The authors note multiple possibilities to further explain some of the discrepancies in evaluator incompetence rates, including referral sources (i.e. inpatient versus outpatient), system characteristics (for example, if one correctional facility has particularly strong mental health services, their defendants might be found competent more frequently due to better treatment), and professional discipline. Various issues are raised in the discussion section of this article to further theorize upon the variance issue.

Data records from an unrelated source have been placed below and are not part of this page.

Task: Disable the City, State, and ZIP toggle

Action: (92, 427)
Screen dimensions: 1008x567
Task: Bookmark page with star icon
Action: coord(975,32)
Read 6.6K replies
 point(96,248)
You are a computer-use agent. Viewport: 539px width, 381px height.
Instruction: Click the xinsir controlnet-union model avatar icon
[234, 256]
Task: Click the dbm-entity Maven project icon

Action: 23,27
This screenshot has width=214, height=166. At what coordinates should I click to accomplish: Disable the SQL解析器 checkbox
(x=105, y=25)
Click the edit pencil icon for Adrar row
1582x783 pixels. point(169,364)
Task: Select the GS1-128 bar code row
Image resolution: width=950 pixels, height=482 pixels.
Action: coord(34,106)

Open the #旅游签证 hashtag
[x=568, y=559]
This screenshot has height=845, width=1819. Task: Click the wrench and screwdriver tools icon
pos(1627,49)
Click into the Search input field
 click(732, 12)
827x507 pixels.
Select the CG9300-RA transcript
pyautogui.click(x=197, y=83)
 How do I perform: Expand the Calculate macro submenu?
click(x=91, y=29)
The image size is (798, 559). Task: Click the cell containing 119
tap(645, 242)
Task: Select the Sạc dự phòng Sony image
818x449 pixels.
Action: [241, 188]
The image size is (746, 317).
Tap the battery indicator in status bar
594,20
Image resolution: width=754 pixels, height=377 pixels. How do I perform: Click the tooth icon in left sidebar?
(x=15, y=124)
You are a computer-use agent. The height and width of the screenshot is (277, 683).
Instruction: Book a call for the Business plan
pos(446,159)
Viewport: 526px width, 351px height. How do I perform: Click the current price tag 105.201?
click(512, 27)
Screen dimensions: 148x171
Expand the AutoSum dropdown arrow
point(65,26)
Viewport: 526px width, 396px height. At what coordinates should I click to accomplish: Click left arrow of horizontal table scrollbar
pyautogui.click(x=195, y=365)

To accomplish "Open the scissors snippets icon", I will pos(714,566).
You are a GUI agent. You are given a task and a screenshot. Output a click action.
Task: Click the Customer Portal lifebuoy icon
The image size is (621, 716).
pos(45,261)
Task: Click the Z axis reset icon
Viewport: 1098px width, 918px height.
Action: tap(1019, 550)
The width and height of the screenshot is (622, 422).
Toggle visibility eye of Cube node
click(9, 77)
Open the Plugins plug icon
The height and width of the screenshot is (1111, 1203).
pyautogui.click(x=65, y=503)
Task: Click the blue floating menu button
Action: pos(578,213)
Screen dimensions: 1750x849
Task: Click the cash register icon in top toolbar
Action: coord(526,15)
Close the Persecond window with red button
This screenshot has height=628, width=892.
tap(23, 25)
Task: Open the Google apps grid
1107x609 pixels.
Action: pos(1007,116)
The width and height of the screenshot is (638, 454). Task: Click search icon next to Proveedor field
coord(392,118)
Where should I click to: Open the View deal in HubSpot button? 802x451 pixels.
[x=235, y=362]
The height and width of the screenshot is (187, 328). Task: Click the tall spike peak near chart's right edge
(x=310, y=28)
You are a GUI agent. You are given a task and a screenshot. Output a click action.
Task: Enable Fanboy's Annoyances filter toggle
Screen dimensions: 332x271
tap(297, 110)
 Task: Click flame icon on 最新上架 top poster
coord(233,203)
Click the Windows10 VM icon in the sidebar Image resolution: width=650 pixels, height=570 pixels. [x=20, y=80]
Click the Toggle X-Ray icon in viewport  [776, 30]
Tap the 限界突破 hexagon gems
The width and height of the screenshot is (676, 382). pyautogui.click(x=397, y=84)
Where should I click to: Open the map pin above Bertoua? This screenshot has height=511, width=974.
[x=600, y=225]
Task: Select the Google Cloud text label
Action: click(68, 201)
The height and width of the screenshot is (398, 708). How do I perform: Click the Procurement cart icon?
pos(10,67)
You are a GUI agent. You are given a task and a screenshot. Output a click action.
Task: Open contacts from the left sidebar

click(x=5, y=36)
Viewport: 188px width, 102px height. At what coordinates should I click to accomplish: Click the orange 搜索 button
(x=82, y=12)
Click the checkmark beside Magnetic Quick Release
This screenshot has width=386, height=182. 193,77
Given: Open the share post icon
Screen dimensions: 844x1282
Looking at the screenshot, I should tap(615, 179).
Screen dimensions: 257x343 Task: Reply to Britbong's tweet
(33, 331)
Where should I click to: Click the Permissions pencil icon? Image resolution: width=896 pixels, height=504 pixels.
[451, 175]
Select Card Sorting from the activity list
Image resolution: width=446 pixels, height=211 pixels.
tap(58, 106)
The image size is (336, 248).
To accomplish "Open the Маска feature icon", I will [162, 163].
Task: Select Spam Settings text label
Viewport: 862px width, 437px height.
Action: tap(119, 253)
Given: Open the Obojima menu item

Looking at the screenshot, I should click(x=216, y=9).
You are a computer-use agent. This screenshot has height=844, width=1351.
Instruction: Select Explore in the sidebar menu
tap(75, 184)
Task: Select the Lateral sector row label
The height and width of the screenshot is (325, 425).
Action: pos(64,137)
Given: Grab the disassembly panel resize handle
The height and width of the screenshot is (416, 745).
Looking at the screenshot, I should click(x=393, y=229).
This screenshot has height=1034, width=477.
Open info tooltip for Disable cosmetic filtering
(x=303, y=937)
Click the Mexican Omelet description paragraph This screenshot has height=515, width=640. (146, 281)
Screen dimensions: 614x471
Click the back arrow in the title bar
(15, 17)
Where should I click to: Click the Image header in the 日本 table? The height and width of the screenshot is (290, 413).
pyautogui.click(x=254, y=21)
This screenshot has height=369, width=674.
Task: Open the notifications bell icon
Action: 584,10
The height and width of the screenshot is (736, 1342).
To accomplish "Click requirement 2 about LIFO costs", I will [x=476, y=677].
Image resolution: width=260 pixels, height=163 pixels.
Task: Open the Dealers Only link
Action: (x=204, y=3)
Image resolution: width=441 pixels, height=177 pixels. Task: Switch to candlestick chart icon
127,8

Overall, I found this article to be well considered in the questions it raised. On a macro level, the article points to the ongoing issue of variance, even within an area of mental health that practitioners want accuracy. As the authors point out, the Court's decision regarding a defendant's competence should not be simply the result of which evaluator the defendant is assigned. More individually, the article reminds clinicians they ought to be mindful of any unusual patterns they develop in the course of their work, with the first step being self-awareness. That is, if an individual clinician is arriving at a pattern of conclusions outside of the norm, then he or she ought to consider why. If the explanation is reasonable, fine. However, a lack of awareness can often lead to, at the very least, a blind spot with respect to one’s clinical work. In this case, if an evaluator has conducted 100 competency evaluations, and has found 50 of the defendants incompetent, there is a legitimate question to answer, given that 20-30% is the generally accepted norm. Is the reason based on particular circumstances? It could be; maybe you only evaluate individuals who have a particular (and significantly debilitating) condition. If not, why are your findings outside of the norm? A reasonable question to periodically ask, regardless of one’s profession.